Key Insights
- In a case that hinged on questions of executive branch control of independent agencies, the Supreme Court ruled in favor of the Trump administration.
- Some scientists and legal experts see a corollary between the ruling and the administration’s efforts to increase political oversight of federal research, including grantmaking.
- Questions remain about the decision’s scope and how it will ultimately affect researchers.
The US Supreme Court’s June 29 decision to uphold the firing of former Federal Trade Commission (FTC) commissioner Rebecca Slaughter is part of a pattern of restrictions on independent expertise that’s been plaguing federal science since the second Donald J. Trump administration took office, experts say.
“What we’re building up is an edifice that basically picks apart what was a very distributed system of democratic governance and takes a lot of power and discretion away from scientists to determine what’s the best science to fund,” says Natalie Aviles, a sociologist at the University of Virginia who studies the National Institutes of Health (NIH).
In March 2025, Trump fired Rebecca Slaughter—whom he appointed in 2018—on the grounds that her service was “inconsistent with my administration’s priorities.” Slaughter and her fired co-commissioner Alvaro Bedoya, both Democrats, sued in a District of Columbia federal court shortly after, and the case was ultimately argued before the Supreme Court in Oct. 2025.
In the majority opinion (PDF), Chief Justice John Roberts let Slaughter’s dismissal stand on the grounds that the law requiring the president to present just cause in order to fire an FTC commissioner violates the separation of powers between the legislative and executive branches of government.
The decision doesn’t directly affect most science agencies, which are structured differently than the FTC, says Kali Murray, a law professor at Marquette University who specializes in administrative law. The president already had the authority to dismiss heads of agencies like the Environmental Protection Agency or Health and Human Services, who are appointed by the president and approved by Congress.

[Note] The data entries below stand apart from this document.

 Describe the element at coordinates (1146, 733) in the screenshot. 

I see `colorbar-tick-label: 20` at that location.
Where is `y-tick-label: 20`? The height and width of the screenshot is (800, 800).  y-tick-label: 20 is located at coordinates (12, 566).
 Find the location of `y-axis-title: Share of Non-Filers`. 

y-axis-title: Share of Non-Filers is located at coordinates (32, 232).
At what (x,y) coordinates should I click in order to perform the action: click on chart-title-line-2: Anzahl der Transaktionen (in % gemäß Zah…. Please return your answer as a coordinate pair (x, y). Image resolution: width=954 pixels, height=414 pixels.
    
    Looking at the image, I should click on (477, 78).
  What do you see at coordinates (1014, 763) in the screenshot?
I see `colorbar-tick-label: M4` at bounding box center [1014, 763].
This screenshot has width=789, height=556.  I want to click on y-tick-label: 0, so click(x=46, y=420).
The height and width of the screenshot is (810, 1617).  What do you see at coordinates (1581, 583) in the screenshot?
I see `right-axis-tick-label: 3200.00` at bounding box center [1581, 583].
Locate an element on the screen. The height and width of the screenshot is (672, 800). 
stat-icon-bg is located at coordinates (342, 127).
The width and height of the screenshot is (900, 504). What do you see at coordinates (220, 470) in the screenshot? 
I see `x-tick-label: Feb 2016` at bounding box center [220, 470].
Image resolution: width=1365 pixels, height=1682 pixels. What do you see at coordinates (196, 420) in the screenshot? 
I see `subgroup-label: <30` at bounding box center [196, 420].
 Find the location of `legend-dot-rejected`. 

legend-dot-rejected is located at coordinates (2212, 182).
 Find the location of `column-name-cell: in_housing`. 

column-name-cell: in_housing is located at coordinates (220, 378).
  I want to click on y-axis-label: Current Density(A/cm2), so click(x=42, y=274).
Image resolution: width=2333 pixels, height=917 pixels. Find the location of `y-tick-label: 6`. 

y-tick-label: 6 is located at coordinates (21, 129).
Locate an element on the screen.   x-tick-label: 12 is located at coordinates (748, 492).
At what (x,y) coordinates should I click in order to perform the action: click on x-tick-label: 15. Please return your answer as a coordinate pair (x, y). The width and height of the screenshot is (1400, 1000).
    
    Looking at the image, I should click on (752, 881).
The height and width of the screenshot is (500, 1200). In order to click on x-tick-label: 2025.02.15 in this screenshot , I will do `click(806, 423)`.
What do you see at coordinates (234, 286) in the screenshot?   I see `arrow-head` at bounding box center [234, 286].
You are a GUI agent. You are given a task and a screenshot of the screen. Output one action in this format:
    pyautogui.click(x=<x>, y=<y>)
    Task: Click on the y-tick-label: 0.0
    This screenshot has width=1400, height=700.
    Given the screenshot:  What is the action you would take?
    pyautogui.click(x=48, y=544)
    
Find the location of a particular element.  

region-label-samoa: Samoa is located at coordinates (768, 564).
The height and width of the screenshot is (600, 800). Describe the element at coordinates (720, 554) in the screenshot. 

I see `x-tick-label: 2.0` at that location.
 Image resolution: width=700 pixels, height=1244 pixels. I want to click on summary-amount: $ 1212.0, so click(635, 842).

But the decision is in line with the Trump administration’s efforts to insert political approval into processes that govern federal science in the US, Murray says. That includes the Office of Management and Budget’s sweeping proposal in June to require political review of all grants and the reclassifying of thousands of federal workers to reduce their job protections.
“All three of these things together have sort of a cascading effect on scientific decision-making,” Murray says. “What we really have here is a Trump administration trying to shift a dynamic of a bureaucratic, apolitical scientific decision-making to a more political model. We’re in the middle of it. I don’t think we are actually at the end of that outcome.”
Science agencies under presidential control
Though the decision is specific to agencies headed by multimember commissions like the FTC and the Nuclear Regulatory Commission, its true scope is still unclear, Murray says. It’s possible the decision could be interpreted to apply to other agency structures and other positions within those agencies.
Congress could, in theory, pull back some of its power over agencies by changing how heads are appointed, Murray says—shifting to 1-year terms, for example. But that is likely impractical.
In a statement, Union of Concerned Scientists director of the Center for Science and Democracy Jennifer Jones called for Congress to pass the Scientific Integrity Act, a bill that would, among other things, prohibit political influence on interpreting and communicating research findings.
“The decision is part of a broader Trump administration pattern of attacking science and expertise in government by eroding the independence of the federal workforce, making it easier for political leaders to sideline experts and disregard evidence that is politically inconvenient,” Jones said in a statement.
In response to the Supreme Court’s decision, US Sen. Maria Cantwell (D-WA), ranking member of the Senate Committee on Commerce, Science and Transportation, released a statement saying “Congress must take action to preserve the ability for agencies to deliver expert, fact-based results for the American people.”
The Slaughter case probes the extent to which independent agencies fall under executive branch control. The ruling affirms a legal framework known as unitary executive theory, a conservative ideology originating in the Ronald Reagan era that gives the president authority over all decision-making in the executive branch, Aviles says—including awarding federal money to researchers.
“All of this is being done in the name of a vision of governance where it’s the president who has the final say,” Aviles says. “Any money that we distribute, including to scientists, has to be done in ways that advance presidential priorities directly,” she says, adding, “The stakes are way beyond what’s happening at the FTC.”
Jenna Norton has seen the creep of politicization firsthand in her role as a program officer at the NIH, including extra layers of review from political appointees slowing down the grant process. Norton spoke to C&EN in a personal capacity.
The Supreme Court’s decision is another step in codifying political influence at previously independent agencies like the NIH into law, she says.
“This doesn’t really change anything for us, except for that it is representative and aligned with similar moves that are affecting us that really centralize control through the president and his administration.”
The White House did not respond to a request for comment about the ruling and the concerns raised by scientists by publication time.